** Exercise instructions **
Rewrite the part of the records that opens with the line containing "Where should I" and continues through the end of the records, replacing "star symbol" with "heart symbol" and keeping everything else unchanged. Omit the pictures from your answer.

** Exercise materials **
## Start

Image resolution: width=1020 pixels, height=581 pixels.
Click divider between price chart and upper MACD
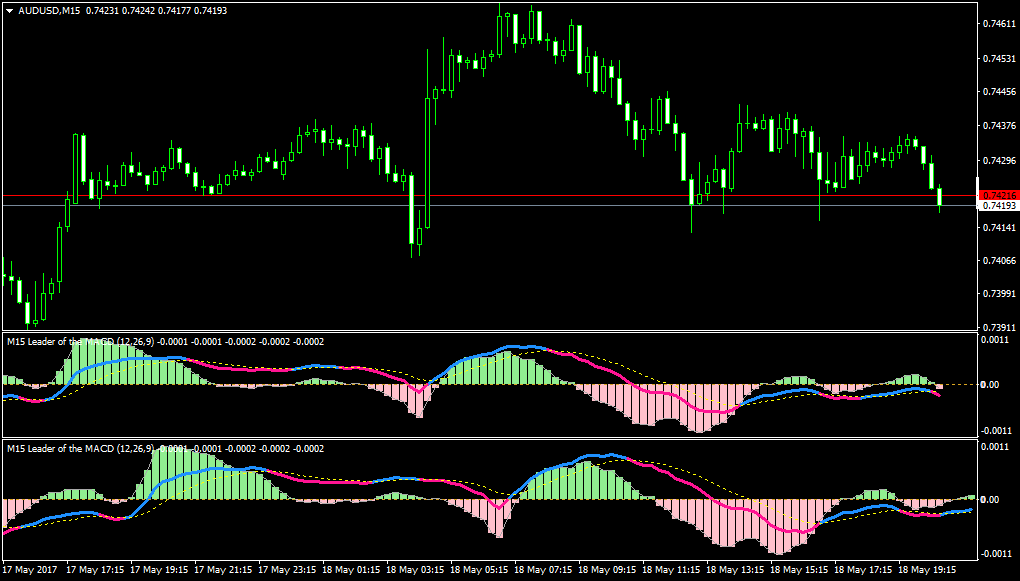[489, 332]
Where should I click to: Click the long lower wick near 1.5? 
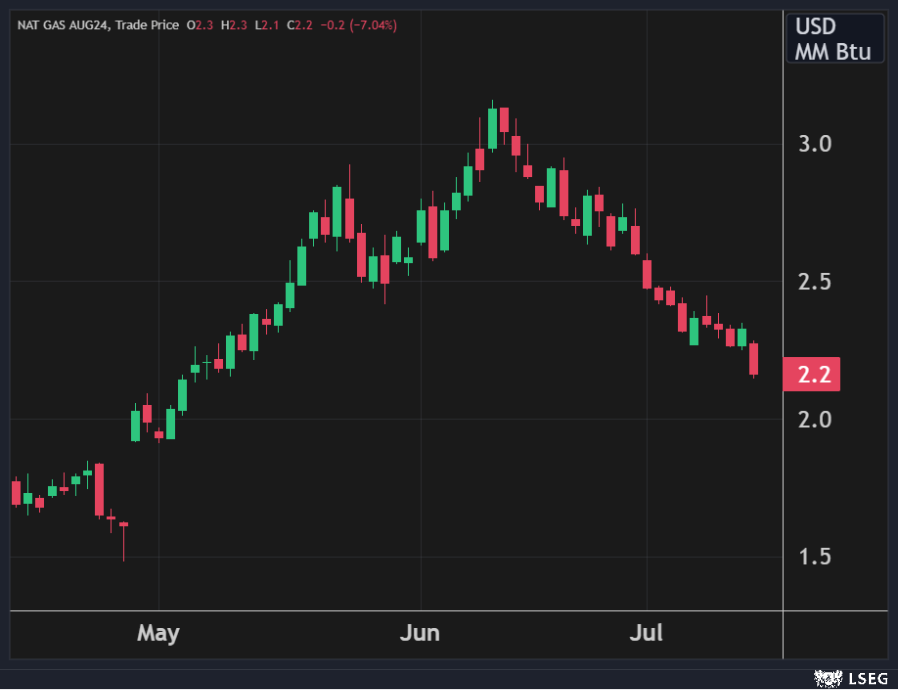(124, 543)
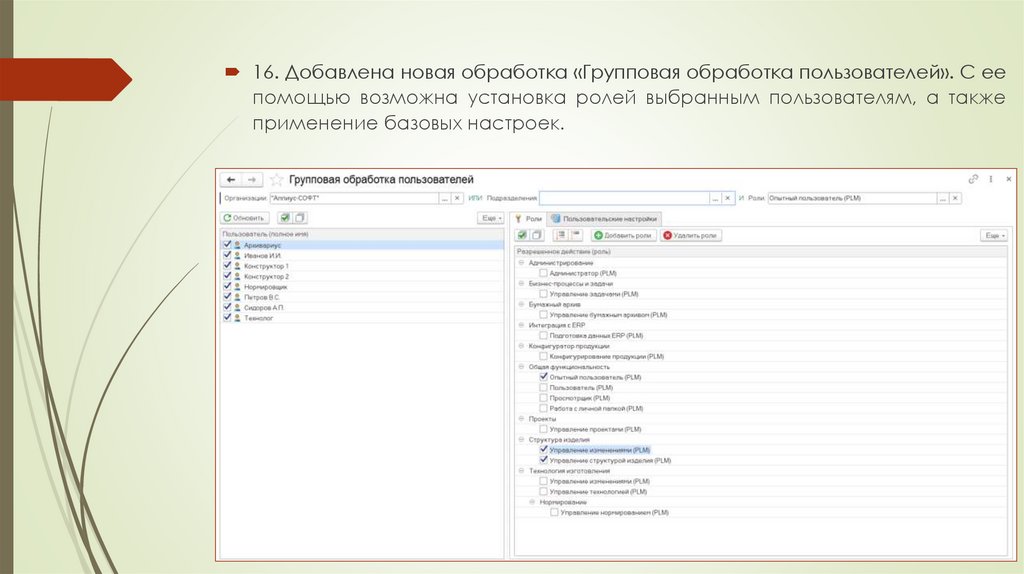The image size is (1024, 574).
Task: Open the Еще dropdown above users list
Action: [x=491, y=217]
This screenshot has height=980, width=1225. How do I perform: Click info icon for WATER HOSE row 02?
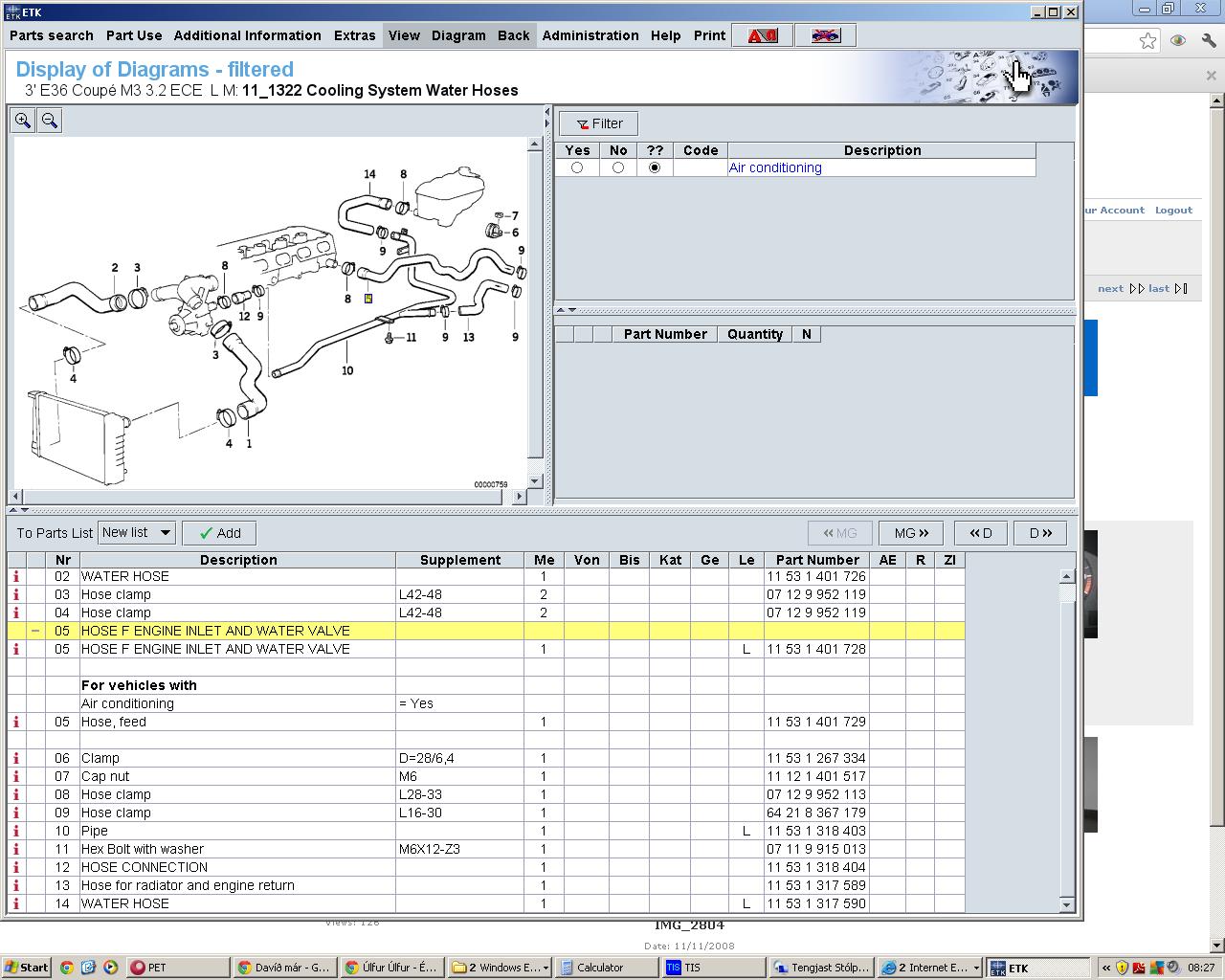click(16, 576)
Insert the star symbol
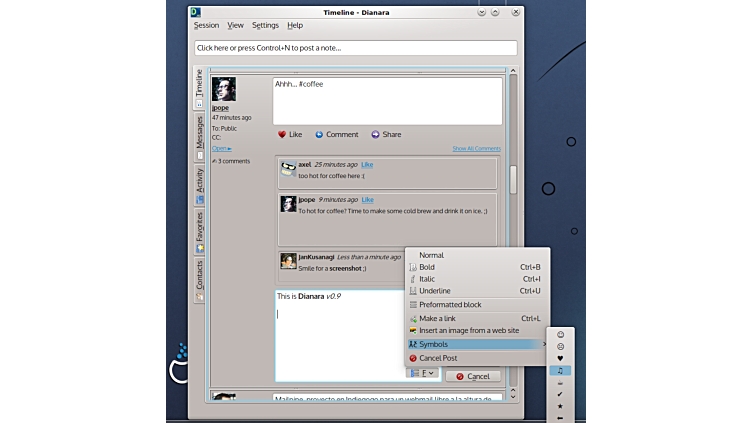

## End

** Result for this task **
Where should I click to: Click the long lower wick near 1.5? 
(124, 543)
The image size is (1024, 574).
Task: Open the Еще dropdown above users list
Action: [x=491, y=217]
This screenshot has height=980, width=1225. How do I perform: Click info icon for WATER HOSE row 02?
click(16, 576)
Insert the heart symbol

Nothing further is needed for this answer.